The Value of Junk

It’s almost the end of the semester, which means just about everybody around here is about to become a nonbeliever. Soon nobody will believe how much work they have or how gosh darn fast the year went by. I can usually believe both of these things, but I do always have trouble believing my eyes when I see just how much junk we all accumulate in our rooms over the course of a semester.

Come move-out day, the garbage rooms (forget the cans) will be overflowing with bags of God knows what. It happens every semester, and it’s not all trash. A lot of times we throw out the things we don’t want or can’t keep: the old, the unused, the too-big-for-the-car, the out of style. Most of us can be grateful that replacements for these items await us at home. But many in Madison County and beyond could really use what we casually discard.
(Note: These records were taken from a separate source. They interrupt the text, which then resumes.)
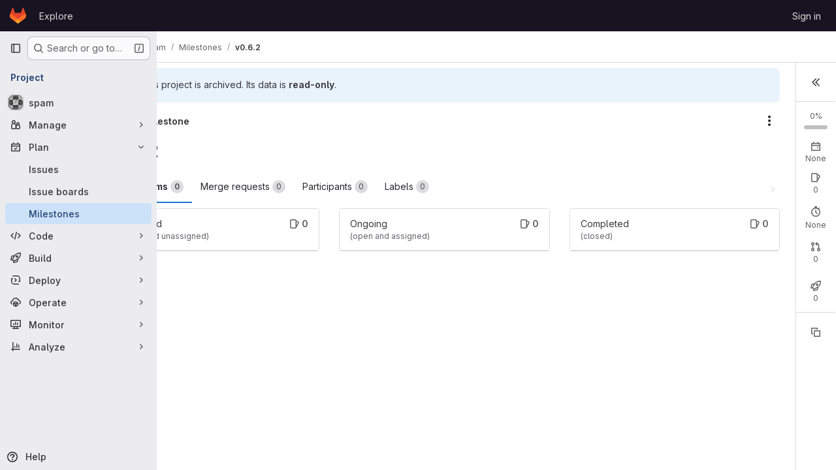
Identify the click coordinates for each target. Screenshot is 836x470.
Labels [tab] (470, 186)
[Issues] (78, 169)
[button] (816, 81)
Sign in (806, 16)
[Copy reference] (816, 379)
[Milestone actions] (620, 120)
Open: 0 (678, 214)
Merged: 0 (781, 301)
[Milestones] (78, 213)
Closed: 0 (727, 214)
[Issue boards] (78, 191)
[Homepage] (18, 15)
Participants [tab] (398, 186)
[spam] (78, 102)
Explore (56, 16)
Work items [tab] (214, 186)
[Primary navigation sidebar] (15, 48)
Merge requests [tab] (306, 186)
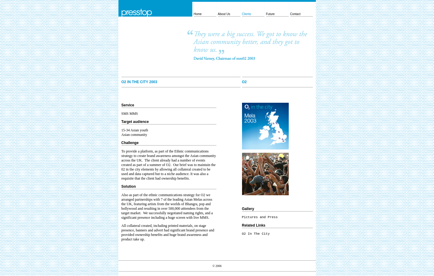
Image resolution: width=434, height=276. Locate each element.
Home (198, 14)
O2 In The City (256, 234)
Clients (246, 14)
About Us (224, 14)
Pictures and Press (260, 217)
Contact (295, 14)
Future (270, 14)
This year, the good people at the COVE are making it easy for us to turn our garbage into invaluable donations. During finals week, donation boxes at every trash area will be waiting to be filled with whatever we’re willing to give away. Collections will again be made on the Monday after graduation. The COVE is calling its collection campaign “Don’t Throw It Out.” Get it?
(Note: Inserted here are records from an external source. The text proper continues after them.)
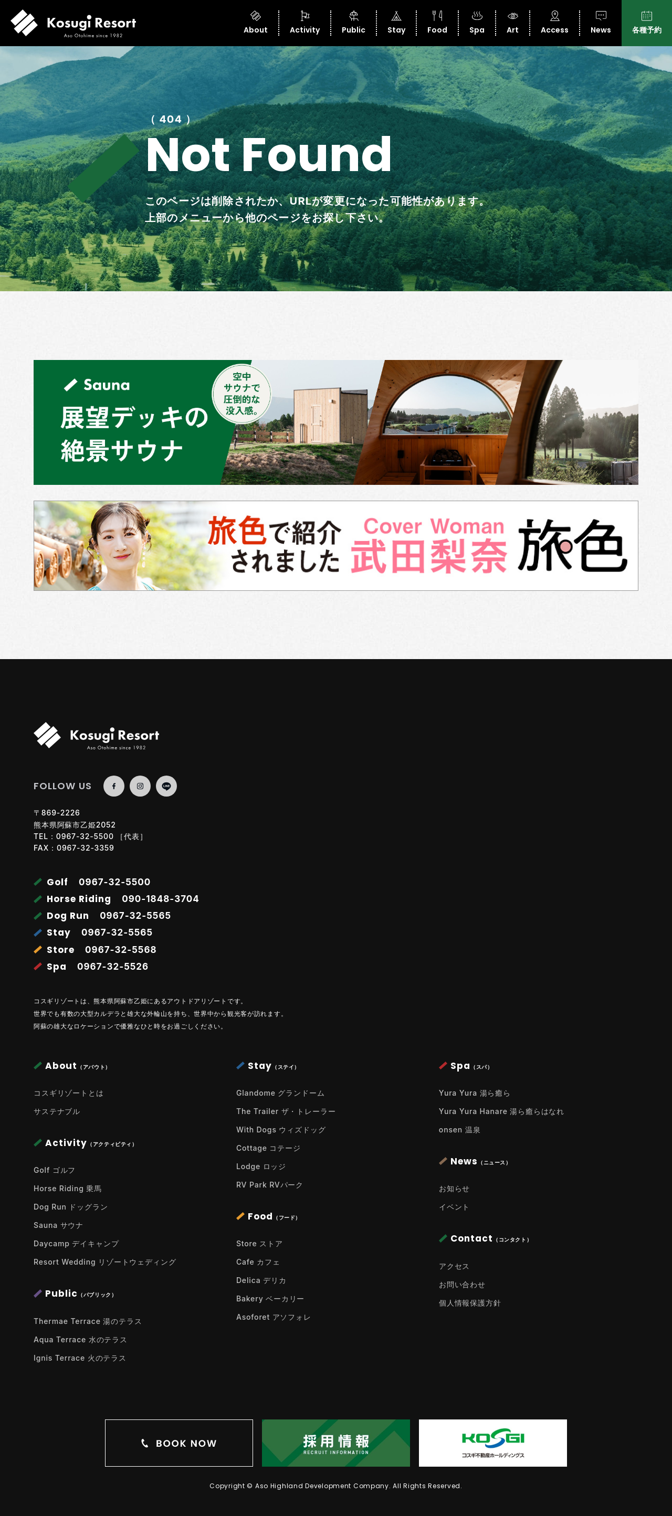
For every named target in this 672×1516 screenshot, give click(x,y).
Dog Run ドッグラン (71, 1206)
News (601, 22)
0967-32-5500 (85, 836)
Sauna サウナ (58, 1225)
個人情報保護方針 (470, 1302)
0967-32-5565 (135, 915)
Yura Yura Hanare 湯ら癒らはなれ (501, 1111)
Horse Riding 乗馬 (68, 1188)
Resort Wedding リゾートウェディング (105, 1261)
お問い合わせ (462, 1284)
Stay (396, 22)
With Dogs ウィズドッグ (281, 1129)
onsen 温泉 (460, 1129)
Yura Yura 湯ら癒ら (475, 1092)
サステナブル (57, 1111)
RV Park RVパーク (269, 1184)
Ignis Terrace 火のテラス (80, 1357)
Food (437, 22)
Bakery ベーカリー (270, 1298)
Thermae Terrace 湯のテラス (88, 1321)
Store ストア (259, 1243)
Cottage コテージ (268, 1147)
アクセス (454, 1265)
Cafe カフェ (258, 1261)
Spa (477, 22)
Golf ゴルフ (55, 1169)
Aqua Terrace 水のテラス (81, 1339)
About (256, 22)
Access (555, 22)
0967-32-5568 (120, 950)
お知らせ (454, 1188)
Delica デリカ (261, 1280)
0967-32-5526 (113, 966)
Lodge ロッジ (261, 1166)
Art (513, 22)
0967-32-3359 (85, 847)
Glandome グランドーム (280, 1092)
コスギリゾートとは (69, 1092)
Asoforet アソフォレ (273, 1316)
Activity (305, 22)
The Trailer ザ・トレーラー (286, 1111)
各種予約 (647, 22)
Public (353, 22)
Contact (485, 1238)
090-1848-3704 (161, 899)
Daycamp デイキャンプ (76, 1243)
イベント (454, 1206)
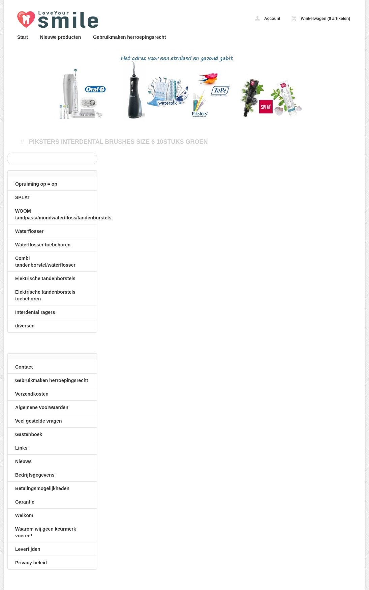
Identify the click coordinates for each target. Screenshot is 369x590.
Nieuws (23, 461)
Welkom (24, 515)
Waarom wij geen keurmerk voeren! (45, 532)
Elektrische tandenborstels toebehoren (45, 295)
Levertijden (27, 549)
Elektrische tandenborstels (45, 278)
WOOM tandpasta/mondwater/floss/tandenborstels (56, 214)
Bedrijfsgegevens (35, 475)
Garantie (24, 502)
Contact (24, 367)
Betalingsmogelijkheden (42, 488)
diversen (25, 325)
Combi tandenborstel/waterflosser (45, 262)
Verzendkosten (32, 394)
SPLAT (22, 197)
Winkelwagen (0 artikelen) (320, 18)
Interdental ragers (35, 312)
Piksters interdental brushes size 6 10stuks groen (118, 141)
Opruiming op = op (36, 184)
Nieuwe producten (60, 37)
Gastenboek (28, 434)
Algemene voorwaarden (41, 407)
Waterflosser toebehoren (42, 244)
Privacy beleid (31, 562)
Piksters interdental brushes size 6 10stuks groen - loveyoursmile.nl (101, 19)
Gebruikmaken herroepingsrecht (129, 37)
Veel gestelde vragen (38, 421)
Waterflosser (29, 231)
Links (21, 448)
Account (267, 18)
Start (22, 37)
Everything put in these boxes will be redistributed to people who need it. Unopened food will be given to neighborhood pantries, books will be sent to an under-funded African university and clothing will be shipped off to a kind-hearted local woman who will wash it and mend it and deliver it to disadvantaged folks in Madison and Oneida counties.

The COVE is like a kleptomaniac in Wal-Mart: they’ll take anything. Anything includes furniture, unopened toiletries, small appliances, even computers. (There will be green stickers available to mark your donations so that no one walks off with your laptop).
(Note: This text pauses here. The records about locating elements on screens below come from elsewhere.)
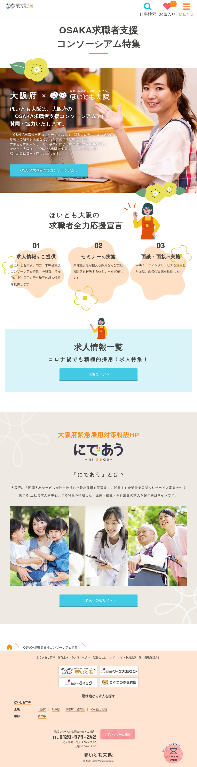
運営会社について (104, 657)
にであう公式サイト (98, 601)
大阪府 (42, 709)
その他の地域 (99, 709)
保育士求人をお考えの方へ (74, 657)
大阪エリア (98, 374)
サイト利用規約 (127, 657)
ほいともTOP (22, 702)
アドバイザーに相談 (118, 734)
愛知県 (42, 716)
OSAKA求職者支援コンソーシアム (49, 171)
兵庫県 (56, 709)
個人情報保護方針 (150, 657)
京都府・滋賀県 (75, 709)
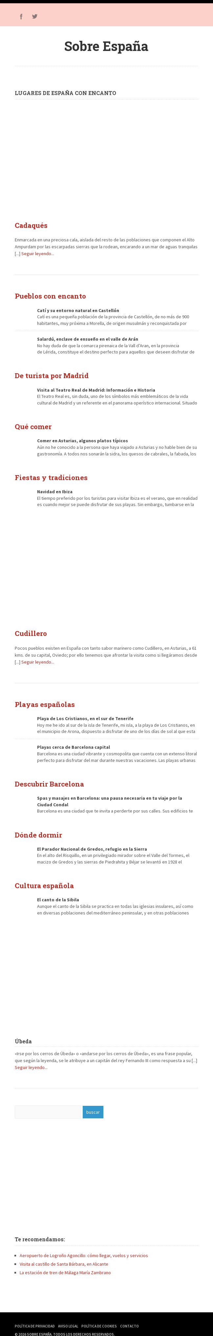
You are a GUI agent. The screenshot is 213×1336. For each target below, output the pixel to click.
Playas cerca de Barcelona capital (73, 738)
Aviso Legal (68, 1313)
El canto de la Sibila (58, 887)
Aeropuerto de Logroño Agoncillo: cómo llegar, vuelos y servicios (84, 1243)
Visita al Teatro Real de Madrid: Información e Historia (96, 386)
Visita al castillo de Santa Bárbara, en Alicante (64, 1251)
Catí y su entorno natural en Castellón (78, 308)
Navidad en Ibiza (55, 485)
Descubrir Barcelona (45, 774)
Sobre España (106, 46)
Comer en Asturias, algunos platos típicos (82, 436)
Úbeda (23, 1028)
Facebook (21, 16)
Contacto (129, 1313)
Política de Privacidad (35, 1313)
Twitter (34, 16)
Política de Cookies (99, 1313)
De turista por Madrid (47, 373)
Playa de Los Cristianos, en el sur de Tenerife (85, 710)
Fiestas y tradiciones (46, 471)
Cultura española (41, 873)
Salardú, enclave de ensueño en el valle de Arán (87, 336)
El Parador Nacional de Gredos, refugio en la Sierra (92, 837)
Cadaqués (29, 225)
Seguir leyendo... (37, 252)
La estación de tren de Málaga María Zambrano (65, 1260)
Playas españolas (41, 696)
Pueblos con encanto (46, 294)
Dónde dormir (35, 824)
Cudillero (29, 626)
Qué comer (30, 422)
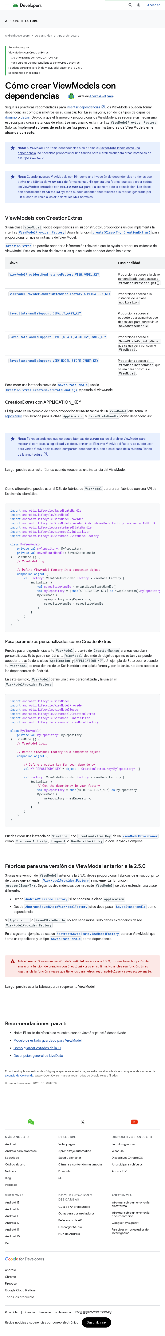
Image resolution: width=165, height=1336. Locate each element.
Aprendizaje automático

Last year, the COVE got a few Prada bags and a car from a Californian Colgate kid who couldn’t drive it all the way back to the left coast. They do not expect everyone to be so charitable, but they do hope for a big payoff.

During the 2005 salvage drive – a more loosely organized version of “Don’t Throw It Out” – six COVE workers twice filled their offices with donations. This year, they’ve enlisted members of Hamilton’s Baptist church and a troupe of boy scouts to help round up all the loot. “It’s a huge undertaking in terms of manpower,” said COVE employee Julie Dudrick, “hopefully even more so this year.”

Before we depart for our summer spots, let’s take the necessary few seconds (literally!) to put our usable belongings in the box with all the green stickers and not in the teeming garbage bins. And we can still be nonbelievers, this time not believing how much of an impact we can make just by sorting our trash.